We have said all that is necessary to be said in illustration of the main theme of these observations. The agitation of the last three or four years has placed the legitimacy of the movement beyond all danger, and the Poona discussions brought this fact out in a most prominent manner. No question was raised there as to the Vedic texts, though special attention was drawn to the point; the argument of Vyankat Shástrí was not even noticed. The Smriti texts were jumbled up together, the main text, common to Manu, Náràda, and Paráshara, was twisted and tortured in all manner of ways, some of them most ridiculously absurd, and absolutely no attempt was made to

show that the only true and natural meaning of the text was not the one contended for by the advocates.
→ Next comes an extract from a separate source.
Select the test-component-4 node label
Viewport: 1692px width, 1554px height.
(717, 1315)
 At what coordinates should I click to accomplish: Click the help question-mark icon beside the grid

In fact this point was allowed, but it was urged that if the text were so understood, it would come in conflict with others, as if this was not the most common thing in the world with these Smriti writers. The orthodox disputants made a mess of their case, and though their Panch gave utterance to a foregone conclusion, the truth cannot be so hidden in these days. If these observations help the student to form his independent judgment upon the merits of this great argument, the writer will deem himself amply compensated for his pains.